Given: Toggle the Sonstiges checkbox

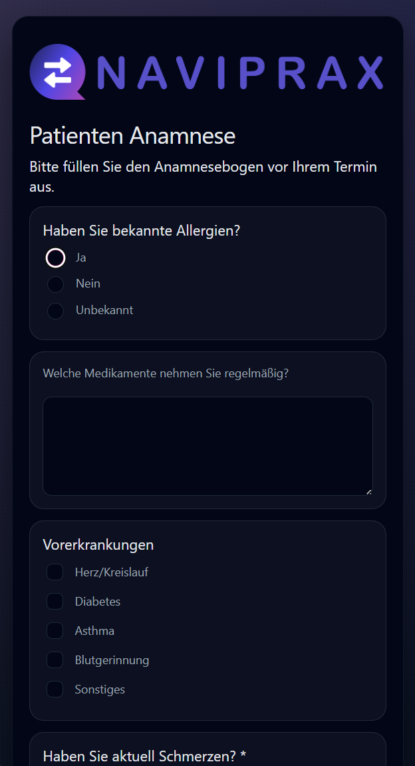Looking at the screenshot, I should click(x=55, y=689).
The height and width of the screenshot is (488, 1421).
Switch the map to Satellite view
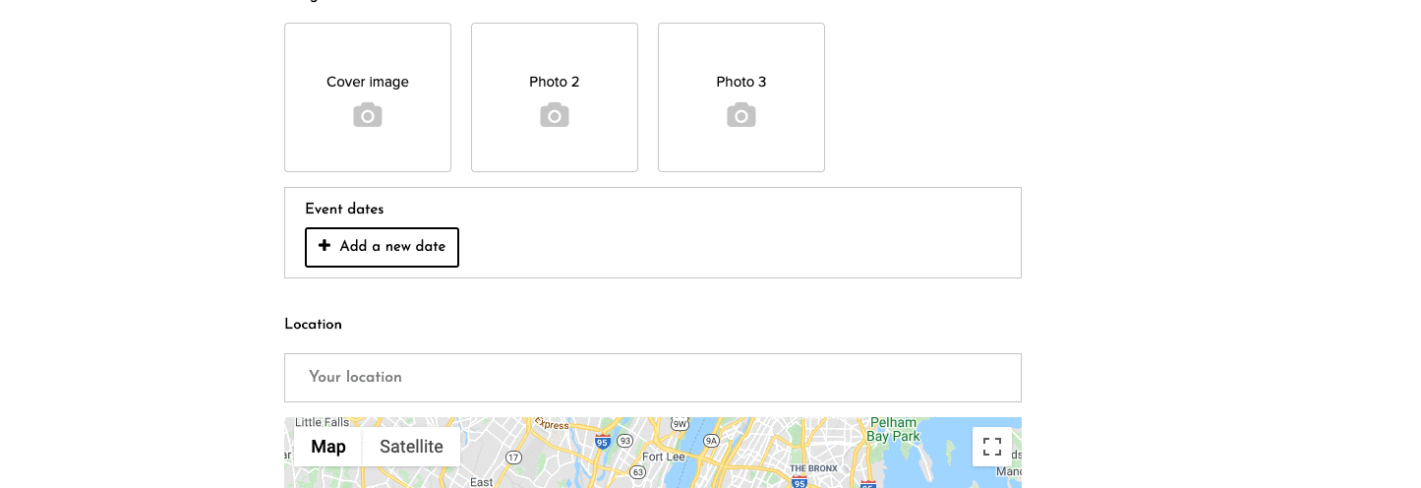[411, 447]
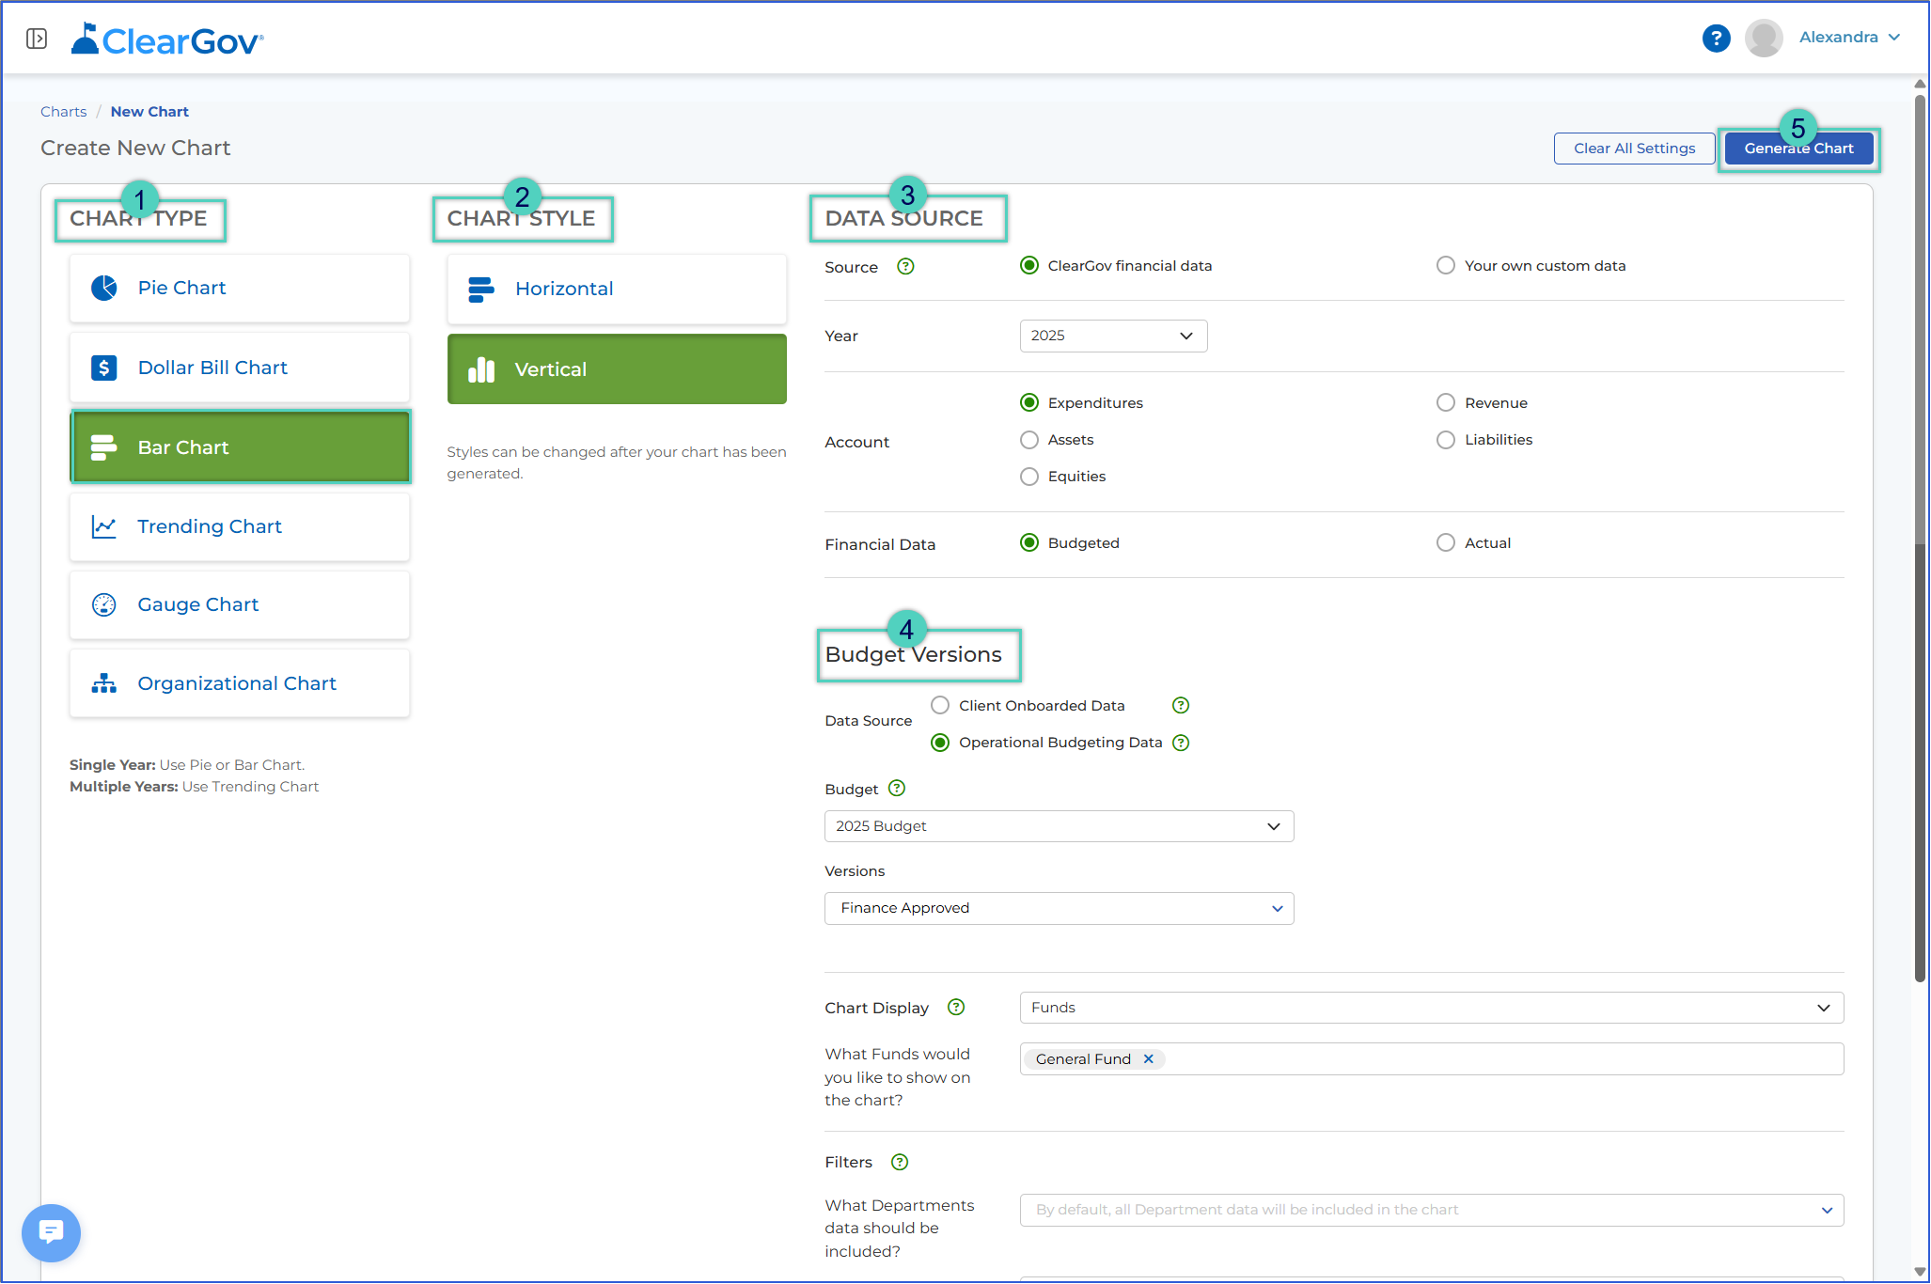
****************
• [Exercise objective] Please rewrite all the items above with "Satellite view" swapped for "Terrain view" and everything else unchanged. Leave the pictures out of your answer.

• [The response]
Given: Toggle the Sonstiges checkbox

Looking at the screenshot, I should click(x=55, y=689).
The height and width of the screenshot is (488, 1421).
Switch the map to Terrain view
[411, 447]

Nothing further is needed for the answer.